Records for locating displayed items
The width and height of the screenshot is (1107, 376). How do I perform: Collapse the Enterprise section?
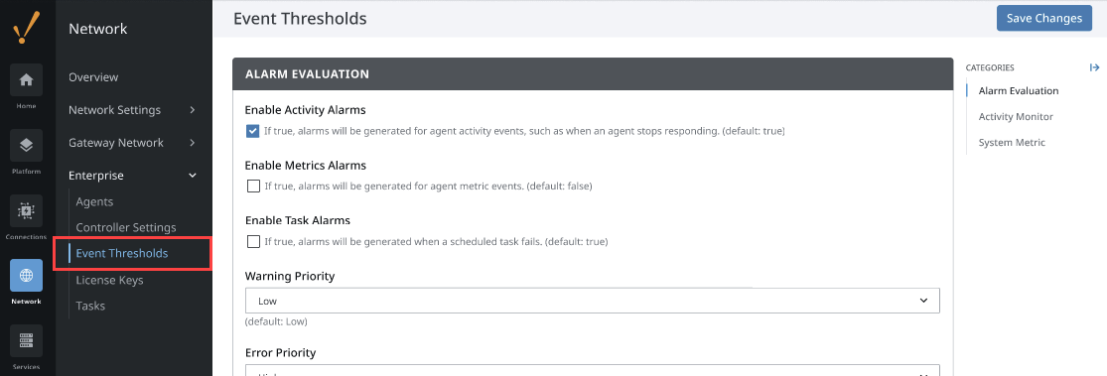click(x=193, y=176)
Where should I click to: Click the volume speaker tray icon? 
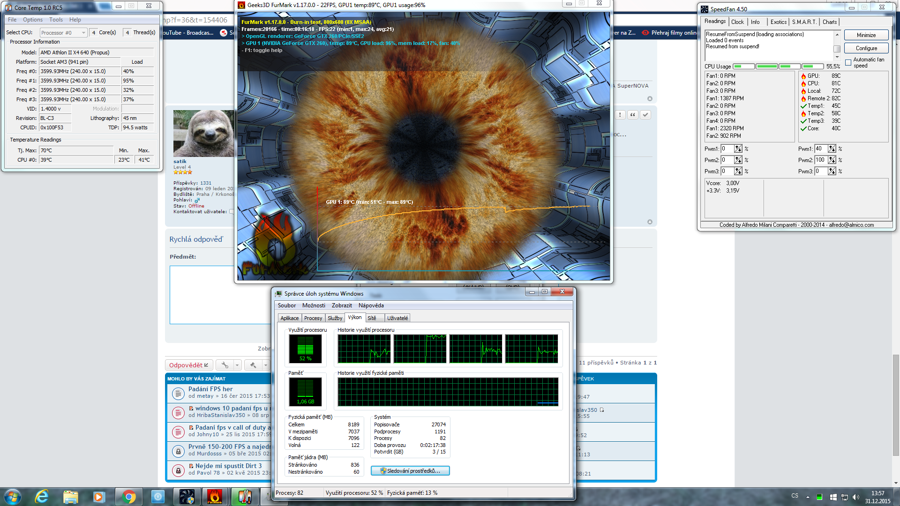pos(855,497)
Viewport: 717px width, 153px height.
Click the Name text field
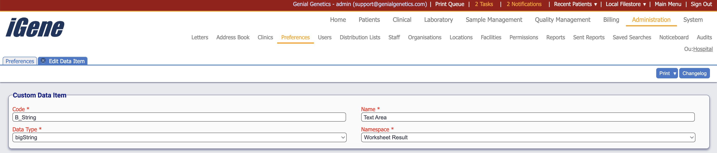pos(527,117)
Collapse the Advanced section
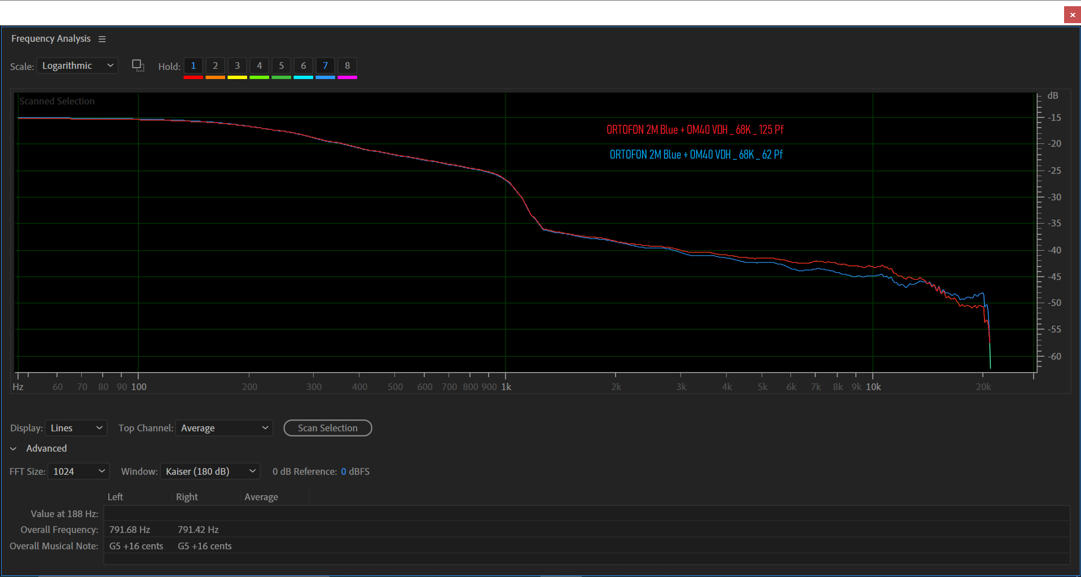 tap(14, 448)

---

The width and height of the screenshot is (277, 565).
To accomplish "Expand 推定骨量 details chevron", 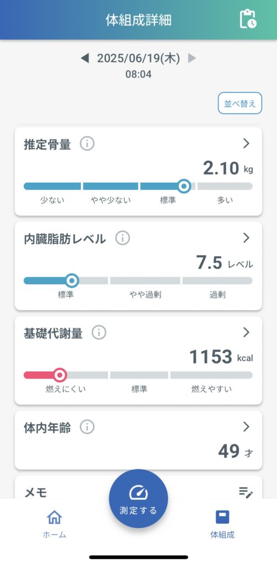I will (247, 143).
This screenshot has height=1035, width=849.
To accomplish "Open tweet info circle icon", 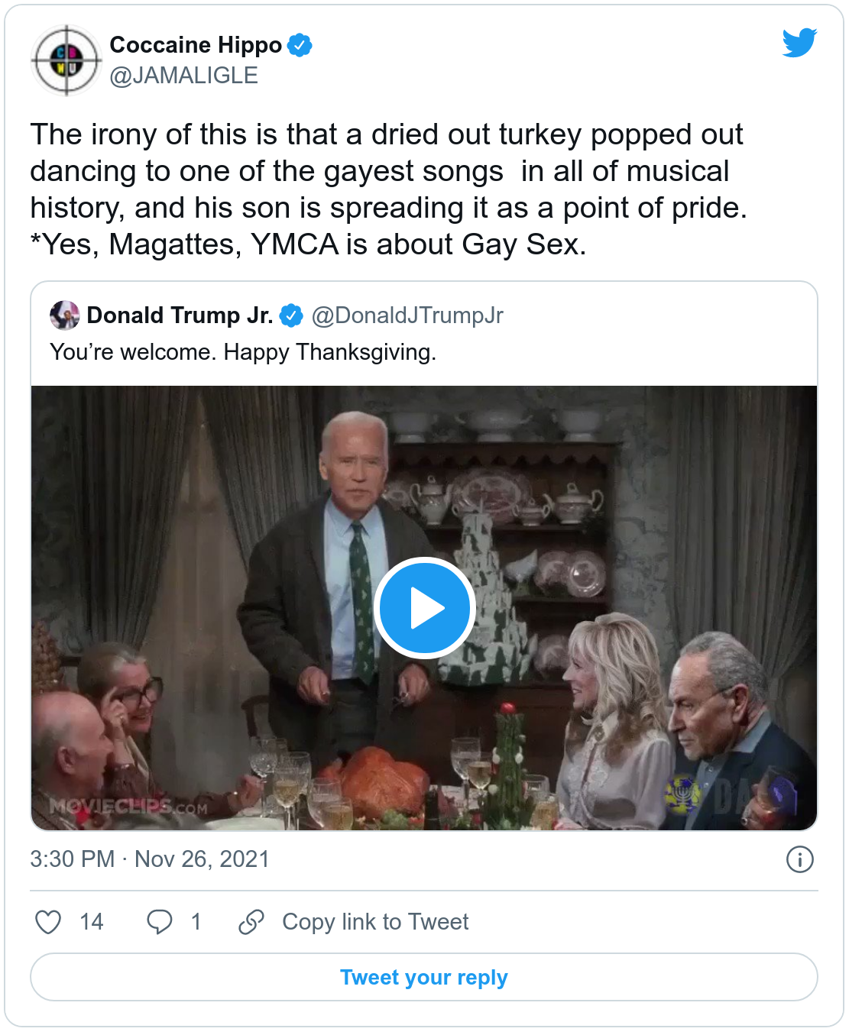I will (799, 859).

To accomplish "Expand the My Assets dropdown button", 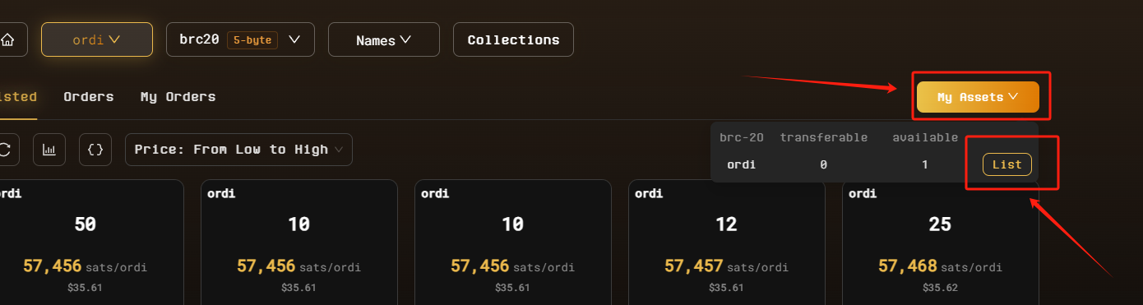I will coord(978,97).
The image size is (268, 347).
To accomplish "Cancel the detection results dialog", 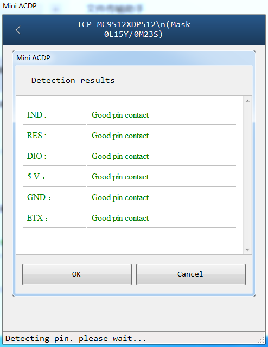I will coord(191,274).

--

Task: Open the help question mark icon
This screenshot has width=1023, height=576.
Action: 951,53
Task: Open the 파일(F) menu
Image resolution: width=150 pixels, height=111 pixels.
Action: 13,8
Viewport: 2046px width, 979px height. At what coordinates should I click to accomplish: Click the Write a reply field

INSTRUCTION:
Copy the lines of the entries from the line with "Viewport: 717px width, 153px height." to the line with "tap(14, 448)", keeping the pictures out of your answer.

OUTPUT:
Viewport: 717px width, 153px height.
Click the Name text field
pos(527,117)
Collapse the Advanced section
 tap(14, 448)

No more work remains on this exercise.